Expressing ourselves can sometimes be difficult, for a number of reasons. We may feel we are ‘no good’ at being creative or we may have taken on board messages from society about how we ‘should’ look, think or behave. Some of us find verbal communication and social interaction with others challenging – but there are a million and one ways of expressing our true selves and using speech and language is just one way.

This year, Place2Be’s Children’s Mental Health Week (1-7 February) will be celebrating the many different and creative ways we can express ourselves. We all need to find ways to make sense of our experiences and to share our thoughts, feeling and ideas. When we are able to find enjoyable or imaginative ways to do so, it can help us feel good about ourselves and reinforce the belief that what we think and feel really matters. Given that the past year will have left many of us feeling out of control and helpless, supporting children and young people to express themselves is arguably more important than ever – and especially so for those children and young people who may struggle to do this with words.

Many children referred to Place2Be’s counselling service have speech, language and communication needs (SLCN) and research tells us that there is a link between SLCN and mental health. Unidentified speech language and communication needs can impact on children’s behaviour and mental health in a number of ways, including on their ability to express their feelings, feel connected to others and understood.
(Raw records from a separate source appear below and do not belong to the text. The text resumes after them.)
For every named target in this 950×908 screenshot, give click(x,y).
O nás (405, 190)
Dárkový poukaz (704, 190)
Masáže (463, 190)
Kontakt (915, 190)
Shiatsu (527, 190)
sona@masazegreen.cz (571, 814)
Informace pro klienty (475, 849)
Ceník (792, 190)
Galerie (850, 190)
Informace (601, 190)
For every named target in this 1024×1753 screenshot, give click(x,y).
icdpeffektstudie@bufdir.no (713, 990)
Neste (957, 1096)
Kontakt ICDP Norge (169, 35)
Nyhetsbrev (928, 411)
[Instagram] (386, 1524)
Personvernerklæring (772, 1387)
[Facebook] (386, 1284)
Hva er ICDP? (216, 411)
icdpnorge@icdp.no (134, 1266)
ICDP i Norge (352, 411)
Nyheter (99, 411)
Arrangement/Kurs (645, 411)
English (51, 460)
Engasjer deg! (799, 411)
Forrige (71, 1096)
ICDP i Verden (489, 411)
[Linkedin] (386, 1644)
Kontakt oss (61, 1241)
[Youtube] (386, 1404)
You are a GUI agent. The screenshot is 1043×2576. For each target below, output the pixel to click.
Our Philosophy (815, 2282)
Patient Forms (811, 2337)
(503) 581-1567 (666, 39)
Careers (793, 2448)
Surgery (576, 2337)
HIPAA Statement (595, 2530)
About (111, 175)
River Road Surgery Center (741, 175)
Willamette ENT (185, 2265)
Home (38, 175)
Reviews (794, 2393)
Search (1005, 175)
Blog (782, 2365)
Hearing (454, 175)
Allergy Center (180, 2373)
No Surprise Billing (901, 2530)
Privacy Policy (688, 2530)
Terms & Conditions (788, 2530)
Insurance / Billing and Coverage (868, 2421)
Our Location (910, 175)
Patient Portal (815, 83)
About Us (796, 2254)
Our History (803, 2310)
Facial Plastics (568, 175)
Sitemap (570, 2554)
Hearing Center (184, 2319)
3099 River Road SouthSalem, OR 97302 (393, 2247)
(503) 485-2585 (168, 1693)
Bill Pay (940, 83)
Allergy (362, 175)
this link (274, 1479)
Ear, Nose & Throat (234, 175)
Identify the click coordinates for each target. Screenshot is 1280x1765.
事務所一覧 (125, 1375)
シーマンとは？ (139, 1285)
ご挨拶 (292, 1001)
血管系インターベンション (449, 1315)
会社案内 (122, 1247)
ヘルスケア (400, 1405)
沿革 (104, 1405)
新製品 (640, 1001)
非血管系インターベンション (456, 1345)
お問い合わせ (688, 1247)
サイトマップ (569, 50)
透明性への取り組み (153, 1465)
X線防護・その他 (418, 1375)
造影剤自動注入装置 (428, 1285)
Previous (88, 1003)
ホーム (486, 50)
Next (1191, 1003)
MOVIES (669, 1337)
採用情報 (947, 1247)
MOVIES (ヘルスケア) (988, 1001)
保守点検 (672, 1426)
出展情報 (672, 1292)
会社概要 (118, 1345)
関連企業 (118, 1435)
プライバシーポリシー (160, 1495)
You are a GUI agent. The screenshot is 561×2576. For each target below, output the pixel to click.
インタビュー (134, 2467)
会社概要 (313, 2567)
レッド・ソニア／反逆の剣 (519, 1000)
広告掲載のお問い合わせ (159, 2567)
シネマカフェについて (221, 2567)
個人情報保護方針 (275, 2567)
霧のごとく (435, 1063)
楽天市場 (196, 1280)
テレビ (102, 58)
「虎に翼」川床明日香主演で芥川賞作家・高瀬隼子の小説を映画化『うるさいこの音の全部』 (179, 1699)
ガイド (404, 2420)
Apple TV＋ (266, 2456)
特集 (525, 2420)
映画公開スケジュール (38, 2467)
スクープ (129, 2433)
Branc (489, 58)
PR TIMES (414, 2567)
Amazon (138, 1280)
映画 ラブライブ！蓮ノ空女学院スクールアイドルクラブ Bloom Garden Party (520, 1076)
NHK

This can have a significant impact on how children feel about themselves, like Kaylee who came to see the Place2Be counsellor with her friends one lunchtime.

The Place2Be counsellor listened carefully to Kaylee and two other friends in year three as they came to talk about how they like each other but keep falling out. The counsellor noticed that Kaylee found it more difficult than the other two girls to express herself clearly and that her friends tended to finish her sentences for her or talk over her. The counsellor gave the girls a soft toy to hold and encouraged them to only speak when they held the toy. The children soon realised that they needed to slow down and spend more time listening to each other, before ‘jumping in’. The class teacher has noticed that Kaylee now seems happier with her friends and so has introduced the ‘talking object’ in class, too.

So, as we step into the new year let’s think about how we can support all children, and especially those with SLCN, to share their thoughts, feelings, beliefs and the things that really matter to them. Perhaps this could be building on some of the things that helped them get through the past year? A love of dancing? Baking? Drawing? Fashion? Or perhaps it is helping them find the confidence to try something new. American author and civil rights activist, Maya Angelou said, “There is no greater agony than bearing an untold story inside you”. Helping children to find their own unique ways to express themselves can strengthen mental wellbeing and resilience by giving them a chance to tell their own stories.